What this task involves:
Reproduce the following lines verbatim, all of them, in their original order.
## Start
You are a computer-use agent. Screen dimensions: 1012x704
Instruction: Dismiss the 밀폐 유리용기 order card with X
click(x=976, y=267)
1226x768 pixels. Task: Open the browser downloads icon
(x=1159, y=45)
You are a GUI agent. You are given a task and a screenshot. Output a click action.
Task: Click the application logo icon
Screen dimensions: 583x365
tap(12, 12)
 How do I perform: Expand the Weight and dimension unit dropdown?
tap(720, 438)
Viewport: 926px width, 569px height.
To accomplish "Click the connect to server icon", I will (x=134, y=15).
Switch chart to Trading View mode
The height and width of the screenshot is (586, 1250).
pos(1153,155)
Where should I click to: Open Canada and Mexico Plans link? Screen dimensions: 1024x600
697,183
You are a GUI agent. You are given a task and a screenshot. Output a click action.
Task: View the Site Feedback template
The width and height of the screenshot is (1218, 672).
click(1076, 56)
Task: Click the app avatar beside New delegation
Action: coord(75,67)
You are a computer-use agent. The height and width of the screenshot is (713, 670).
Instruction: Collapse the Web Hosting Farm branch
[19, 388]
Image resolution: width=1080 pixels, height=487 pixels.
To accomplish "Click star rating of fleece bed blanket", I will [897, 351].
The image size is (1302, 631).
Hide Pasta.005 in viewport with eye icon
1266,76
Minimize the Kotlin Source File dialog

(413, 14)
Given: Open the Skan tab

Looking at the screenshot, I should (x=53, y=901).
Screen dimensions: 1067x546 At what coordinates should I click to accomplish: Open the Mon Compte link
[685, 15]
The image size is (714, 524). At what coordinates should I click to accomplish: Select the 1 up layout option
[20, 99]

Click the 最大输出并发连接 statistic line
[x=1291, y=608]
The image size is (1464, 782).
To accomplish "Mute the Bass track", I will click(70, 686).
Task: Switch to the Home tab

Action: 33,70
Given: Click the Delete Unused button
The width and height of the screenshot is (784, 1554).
## End
Output:
You are a computer-use agent. Screen dimensions: 1012x704
Instruction: Dismiss the 밀폐 유리용기 order card with X
click(x=976, y=267)
1226x768 pixels. Task: Open the browser downloads icon
(x=1159, y=45)
You are a GUI agent. You are given a task and a screenshot. Output a click action.
Task: Click the application logo icon
Screen dimensions: 583x365
tap(12, 12)
 How do I perform: Expand the Weight and dimension unit dropdown?
tap(720, 438)
Viewport: 926px width, 569px height.
To accomplish "Click the connect to server icon", I will (x=134, y=15).
Switch chart to Trading View mode
The height and width of the screenshot is (586, 1250).
pos(1153,155)
Where should I click to: Open Canada and Mexico Plans link? Screen dimensions: 1024x600
697,183
You are a GUI agent. You are given a task and a screenshot. Output a click action.
Task: View the Site Feedback template
The width and height of the screenshot is (1218, 672).
click(1076, 56)
Task: Click the app avatar beside New delegation
Action: coord(75,67)
You are a computer-use agent. The height and width of the screenshot is (713, 670).
Instruction: Collapse the Web Hosting Farm branch
[19, 388]
Image resolution: width=1080 pixels, height=487 pixels.
To accomplish "Click star rating of fleece bed blanket", I will [897, 351].
The image size is (1302, 631).
Hide Pasta.005 in viewport with eye icon
1266,76
Minimize the Kotlin Source File dialog

(413, 14)
Given: Open the Skan tab

Looking at the screenshot, I should (x=53, y=901).
Screen dimensions: 1067x546 At what coordinates should I click to accomplish: Open the Mon Compte link
[685, 15]
The image size is (714, 524). At what coordinates should I click to accomplish: Select the 1 up layout option
[20, 99]

Click the 最大输出并发连接 statistic line
[x=1291, y=608]
The image size is (1464, 782).
To accomplish "Mute the Bass track", I will click(70, 686).
Task: Switch to the Home tab

Action: 33,70
Given: Click the Delete Unused button
The width and height of the screenshot is (784, 1554).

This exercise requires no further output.